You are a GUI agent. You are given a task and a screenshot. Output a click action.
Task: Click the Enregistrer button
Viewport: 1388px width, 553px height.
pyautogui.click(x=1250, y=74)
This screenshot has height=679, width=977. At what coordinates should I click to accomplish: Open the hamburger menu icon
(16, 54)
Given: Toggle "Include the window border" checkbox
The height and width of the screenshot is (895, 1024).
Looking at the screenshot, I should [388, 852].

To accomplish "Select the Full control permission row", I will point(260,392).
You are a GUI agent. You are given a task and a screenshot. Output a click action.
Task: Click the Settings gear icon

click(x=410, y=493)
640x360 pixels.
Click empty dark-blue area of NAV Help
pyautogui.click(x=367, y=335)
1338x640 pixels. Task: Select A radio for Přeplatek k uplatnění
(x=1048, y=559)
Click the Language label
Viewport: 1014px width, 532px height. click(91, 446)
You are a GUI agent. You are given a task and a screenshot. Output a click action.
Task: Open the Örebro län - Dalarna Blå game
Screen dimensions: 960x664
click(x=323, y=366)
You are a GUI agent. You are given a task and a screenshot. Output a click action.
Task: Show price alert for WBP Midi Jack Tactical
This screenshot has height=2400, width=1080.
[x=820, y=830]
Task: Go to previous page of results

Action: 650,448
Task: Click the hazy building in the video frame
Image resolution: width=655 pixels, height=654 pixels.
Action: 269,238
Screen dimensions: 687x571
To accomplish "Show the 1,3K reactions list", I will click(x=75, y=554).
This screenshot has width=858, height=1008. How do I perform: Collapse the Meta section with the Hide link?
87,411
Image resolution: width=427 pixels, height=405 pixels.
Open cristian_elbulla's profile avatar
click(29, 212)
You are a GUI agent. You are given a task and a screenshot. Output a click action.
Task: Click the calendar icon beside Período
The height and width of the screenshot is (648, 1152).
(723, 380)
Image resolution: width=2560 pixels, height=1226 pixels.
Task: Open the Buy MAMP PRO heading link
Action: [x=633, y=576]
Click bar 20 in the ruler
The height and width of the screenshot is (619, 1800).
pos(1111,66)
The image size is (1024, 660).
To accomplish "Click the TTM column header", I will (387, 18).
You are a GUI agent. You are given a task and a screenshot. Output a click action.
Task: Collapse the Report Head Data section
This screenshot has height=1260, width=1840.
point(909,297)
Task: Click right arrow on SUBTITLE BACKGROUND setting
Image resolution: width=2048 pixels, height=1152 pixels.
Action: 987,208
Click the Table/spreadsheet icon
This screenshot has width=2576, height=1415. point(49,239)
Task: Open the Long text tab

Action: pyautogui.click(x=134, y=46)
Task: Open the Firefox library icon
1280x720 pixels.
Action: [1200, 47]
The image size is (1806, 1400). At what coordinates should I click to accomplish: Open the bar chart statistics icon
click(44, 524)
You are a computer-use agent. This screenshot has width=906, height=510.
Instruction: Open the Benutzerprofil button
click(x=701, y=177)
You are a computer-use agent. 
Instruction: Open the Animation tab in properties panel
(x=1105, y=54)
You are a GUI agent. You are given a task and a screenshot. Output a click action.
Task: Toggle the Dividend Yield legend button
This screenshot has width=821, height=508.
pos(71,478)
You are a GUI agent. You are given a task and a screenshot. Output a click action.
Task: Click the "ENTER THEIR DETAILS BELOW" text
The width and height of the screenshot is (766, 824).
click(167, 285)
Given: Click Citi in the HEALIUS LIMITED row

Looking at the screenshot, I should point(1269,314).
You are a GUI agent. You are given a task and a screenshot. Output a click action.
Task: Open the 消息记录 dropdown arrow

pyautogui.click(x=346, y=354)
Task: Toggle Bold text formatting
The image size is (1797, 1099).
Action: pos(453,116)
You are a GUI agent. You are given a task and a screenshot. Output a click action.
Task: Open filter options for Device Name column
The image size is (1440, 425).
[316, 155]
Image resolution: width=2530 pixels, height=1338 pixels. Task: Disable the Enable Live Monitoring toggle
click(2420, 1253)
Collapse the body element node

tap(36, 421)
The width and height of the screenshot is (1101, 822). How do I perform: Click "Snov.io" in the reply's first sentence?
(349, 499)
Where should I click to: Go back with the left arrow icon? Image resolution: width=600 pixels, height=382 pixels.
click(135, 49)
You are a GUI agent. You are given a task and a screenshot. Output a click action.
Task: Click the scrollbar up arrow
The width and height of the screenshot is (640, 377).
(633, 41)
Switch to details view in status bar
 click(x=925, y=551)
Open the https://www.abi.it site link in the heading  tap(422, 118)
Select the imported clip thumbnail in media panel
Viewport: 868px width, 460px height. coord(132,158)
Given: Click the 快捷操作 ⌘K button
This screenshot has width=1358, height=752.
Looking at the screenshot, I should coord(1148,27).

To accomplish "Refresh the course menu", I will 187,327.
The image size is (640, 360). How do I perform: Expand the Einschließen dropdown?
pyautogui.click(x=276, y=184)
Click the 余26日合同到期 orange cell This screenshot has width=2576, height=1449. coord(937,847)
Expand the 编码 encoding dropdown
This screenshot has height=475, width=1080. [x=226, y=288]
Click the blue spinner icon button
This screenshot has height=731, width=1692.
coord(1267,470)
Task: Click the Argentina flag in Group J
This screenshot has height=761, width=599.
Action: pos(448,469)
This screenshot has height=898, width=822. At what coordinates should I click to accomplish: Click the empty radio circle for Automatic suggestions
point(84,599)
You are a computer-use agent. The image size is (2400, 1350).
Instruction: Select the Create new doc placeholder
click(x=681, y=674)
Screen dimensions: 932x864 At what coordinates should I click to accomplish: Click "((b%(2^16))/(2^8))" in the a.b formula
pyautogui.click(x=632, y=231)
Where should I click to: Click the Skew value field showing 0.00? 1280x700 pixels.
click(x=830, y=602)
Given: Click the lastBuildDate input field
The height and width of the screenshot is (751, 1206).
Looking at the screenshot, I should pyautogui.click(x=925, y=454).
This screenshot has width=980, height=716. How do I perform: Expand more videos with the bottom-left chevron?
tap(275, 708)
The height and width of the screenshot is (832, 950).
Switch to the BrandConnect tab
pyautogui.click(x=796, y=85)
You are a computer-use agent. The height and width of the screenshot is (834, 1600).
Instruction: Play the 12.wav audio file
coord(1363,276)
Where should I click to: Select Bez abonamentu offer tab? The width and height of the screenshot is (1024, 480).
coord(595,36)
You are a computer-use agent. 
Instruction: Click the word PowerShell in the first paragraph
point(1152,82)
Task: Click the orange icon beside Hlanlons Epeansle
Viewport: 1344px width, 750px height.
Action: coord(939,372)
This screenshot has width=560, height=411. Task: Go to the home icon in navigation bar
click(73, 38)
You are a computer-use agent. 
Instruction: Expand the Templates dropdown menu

▸ Work order: Please output all the lines above exactly as given.

▸ Result below:
You are a GUI agent. You are given a task and a screenshot. Output a click action.
Task: Click the Enregistrer button
Viewport: 1388px width, 553px height.
pyautogui.click(x=1250, y=74)
This screenshot has height=679, width=977. At what coordinates should I click to accomplish: Open the hamburger menu icon
(16, 54)
Given: Toggle "Include the window border" checkbox
The height and width of the screenshot is (895, 1024).
Looking at the screenshot, I should [388, 852].

To accomplish "Select the Full control permission row", I will point(260,392).
You are a GUI agent. You are given a task and a screenshot. Output a click action.
Task: Click the Settings gear icon

click(x=410, y=493)
640x360 pixels.
Click empty dark-blue area of NAV Help
pyautogui.click(x=367, y=335)
1338x640 pixels. Task: Select A radio for Přeplatek k uplatnění
(x=1048, y=559)
Click the Language label
Viewport: 1014px width, 532px height. click(91, 446)
You are a GUI agent. You are given a task and a screenshot. Output a click action.
Task: Open the Örebro län - Dalarna Blå game
Screen dimensions: 960x664
click(x=323, y=366)
You are a GUI agent. You are given a task and a screenshot. Output a click action.
Task: Show price alert for WBP Midi Jack Tactical
This screenshot has height=2400, width=1080.
[x=820, y=830]
Task: Go to previous page of results

Action: 650,448
Task: Click the hazy building in the video frame
Image resolution: width=655 pixels, height=654 pixels.
Action: 269,238
Screen dimensions: 687x571
To accomplish "Show the 1,3K reactions list", I will click(x=75, y=554).
This screenshot has width=858, height=1008. How do I perform: Collapse the Meta section with the Hide link?
87,411
Image resolution: width=427 pixels, height=405 pixels.
Open cristian_elbulla's profile avatar
click(29, 212)
You are a GUI agent. You are given a task and a screenshot. Output a click action.
Task: Click the calendar icon beside Período
The height and width of the screenshot is (648, 1152).
(723, 380)
Image resolution: width=2560 pixels, height=1226 pixels.
Task: Open the Buy MAMP PRO heading link
Action: [x=633, y=576]
Click bar 20 in the ruler
The height and width of the screenshot is (619, 1800).
pos(1111,66)
The image size is (1024, 660).
To accomplish "Click the TTM column header", I will (387, 18).
You are a GUI agent. You are given a task and a screenshot. Output a click action.
Task: Collapse the Report Head Data section
This screenshot has height=1260, width=1840.
point(909,297)
Task: Click right arrow on SUBTITLE BACKGROUND setting
Image resolution: width=2048 pixels, height=1152 pixels.
Action: 987,208
Click the Table/spreadsheet icon
This screenshot has width=2576, height=1415. point(49,239)
Task: Open the Long text tab

Action: pyautogui.click(x=134, y=46)
Task: Open the Firefox library icon
1280x720 pixels.
Action: [1200, 47]
The image size is (1806, 1400). At what coordinates should I click to accomplish: Open the bar chart statistics icon
click(44, 524)
You are a computer-use agent. This screenshot has width=906, height=510.
Instruction: Open the Benutzerprofil button
click(x=701, y=177)
You are a computer-use agent. 
Instruction: Open the Animation tab in properties panel
(x=1105, y=54)
You are a GUI agent. You are given a task and a screenshot. Output a click action.
Task: Toggle the Dividend Yield legend button
This screenshot has width=821, height=508.
pos(71,478)
You are a GUI agent. You are given a task and a screenshot. Output a click action.
Task: Click the "ENTER THEIR DETAILS BELOW" text
The width and height of the screenshot is (766, 824).
click(167, 285)
Given: Click Citi in the HEALIUS LIMITED row

Looking at the screenshot, I should point(1269,314).
You are a GUI agent. You are given a task and a screenshot. Output a click action.
Task: Open the 消息记录 dropdown arrow

pyautogui.click(x=346, y=354)
Task: Toggle Bold text formatting
The image size is (1797, 1099).
Action: pos(453,116)
You are a GUI agent. You are given a task and a screenshot. Output a click action.
Task: Open filter options for Device Name column
The image size is (1440, 425).
[316, 155]
Image resolution: width=2530 pixels, height=1338 pixels. Task: Disable the Enable Live Monitoring toggle
click(2420, 1253)
Collapse the body element node

tap(36, 421)
The width and height of the screenshot is (1101, 822). How do I perform: Click "Snov.io" in the reply's first sentence?
(349, 499)
Where should I click to: Go back with the left arrow icon? Image resolution: width=600 pixels, height=382 pixels.
click(135, 49)
You are a GUI agent. You are given a task and a screenshot. Output a click action.
Task: Click the scrollbar up arrow
The width and height of the screenshot is (640, 377).
(633, 41)
Switch to details view in status bar
 click(x=925, y=551)
Open the https://www.abi.it site link in the heading  tap(422, 118)
Select the imported clip thumbnail in media panel
Viewport: 868px width, 460px height. coord(132,158)
Given: Click the 快捷操作 ⌘K button
This screenshot has width=1358, height=752.
Looking at the screenshot, I should coord(1148,27).

To accomplish "Refresh the course menu", I will 187,327.
The image size is (640, 360). How do I perform: Expand the Einschließen dropdown?
pyautogui.click(x=276, y=184)
Click the 余26日合同到期 orange cell This screenshot has width=2576, height=1449. coord(937,847)
Expand the 编码 encoding dropdown
This screenshot has height=475, width=1080. [x=226, y=288]
Click the blue spinner icon button
This screenshot has height=731, width=1692.
coord(1267,470)
Task: Click the Argentina flag in Group J
This screenshot has height=761, width=599.
Action: pos(448,469)
This screenshot has height=898, width=822. At what coordinates should I click to accomplish: Click the empty radio circle for Automatic suggestions
point(84,599)
You are a computer-use agent. The image size is (2400, 1350).
Instruction: Select the Create new doc placeholder
click(x=681, y=674)
Screen dimensions: 932x864 At what coordinates should I click to accomplish: Click "((b%(2^16))/(2^8))" in the a.b formula
pyautogui.click(x=632, y=231)
Where should I click to: Click the Skew value field showing 0.00? 1280x700 pixels.
click(x=830, y=602)
Given: Click the lastBuildDate input field
The height and width of the screenshot is (751, 1206).
Looking at the screenshot, I should pyautogui.click(x=925, y=454).
This screenshot has width=980, height=716. How do I perform: Expand more videos with the bottom-left chevron?
tap(275, 708)
The height and width of the screenshot is (832, 950).
Switch to the BrandConnect tab
pyautogui.click(x=796, y=85)
You are a computer-use agent. The height and width of the screenshot is (834, 1600).
Instruction: Play the 12.wav audio file
coord(1363,276)
Where should I click to: Select Bez abonamentu offer tab? The width and height of the screenshot is (1024, 480).
coord(595,36)
You are a computer-use agent. 
Instruction: Click the word PowerShell in the first paragraph
point(1152,82)
Task: Click the orange icon beside Hlanlons Epeansle
Viewport: 1344px width, 750px height.
Action: coord(939,372)
This screenshot has width=560, height=411. Task: Go to the home icon in navigation bar
click(73, 38)
You are a computer-use agent. 
Instruction: Expand the Templates dropdown menu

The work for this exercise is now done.